Analysts have tentatively predicted a more positive third and fourth quarter for 2022, although they warn that some pig farmers will not stay in business to see it.

They say spring could bring tighter supplies, which would start lifting pig prices towards break-even levels. But this would require the backlog of pigs created by the Brexit butcher shortage to have been either processed or rendered.

See also: Farm business outlook 2022: Pig sector must focus on consumer  

Low supply to cure low prices

Pig consultant and valuer Peter Crichton said that with an SPP of 141p/kg, any major price movements in the second quarter of 2022 would hopefully be upwards.

He said some farms had already started cutting numbers by not buying in-pig gilts. This will help tighten supply and lift prices later in the year.

But he stressed that EU prices, which have massively undercut the UK market at 107p/kg, must lift to put a higher floor in the market.

With a haulage cost of about 8p/kg, processors could get EU pork into the UK for less than 120p/kg, Mr Crichton said.
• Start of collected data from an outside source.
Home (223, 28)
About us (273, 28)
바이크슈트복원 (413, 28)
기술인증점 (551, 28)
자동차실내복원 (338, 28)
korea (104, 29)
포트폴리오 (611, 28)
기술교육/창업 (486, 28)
“To get in the black, UK farmers need prices on the continent to go up,” he said. “Alternatively, we could take a stricter stance on EU imports because of African swine fever (ASF) being in mid-Germany and spreading west.

“If we had ASF and the EU didn’t, I think we know what would happen to UK pork imports.”

He added that, at this stage, there was little evidence of suitably qualified butchers returning to the UK.

Tighter global picture

Further afield, soaring feed costs are affecting profitability in many regions and limiting expansion, helping to control supply.

US hog numbers are back 4% on the year, according to the latest US Department of Agriculture report.

Strong Chinese price movements – albeit from low positions – have encouraged Chinese farmers to buy weaners speculatively to sell as finished pigs in a rising market later this year.

China’s trade has lifted from 148p/kg to 212p/kg due to tightening supply. Weaners (15kg) sank to £34 a head in 2021 and lifted to £64 before Christmas.

This is according to genetics company Genesus, which expects tighter Chinese production following ASF. This is because herds have been repopulated across the country with low-quality cross-bred females – said to be 25-30% less productive.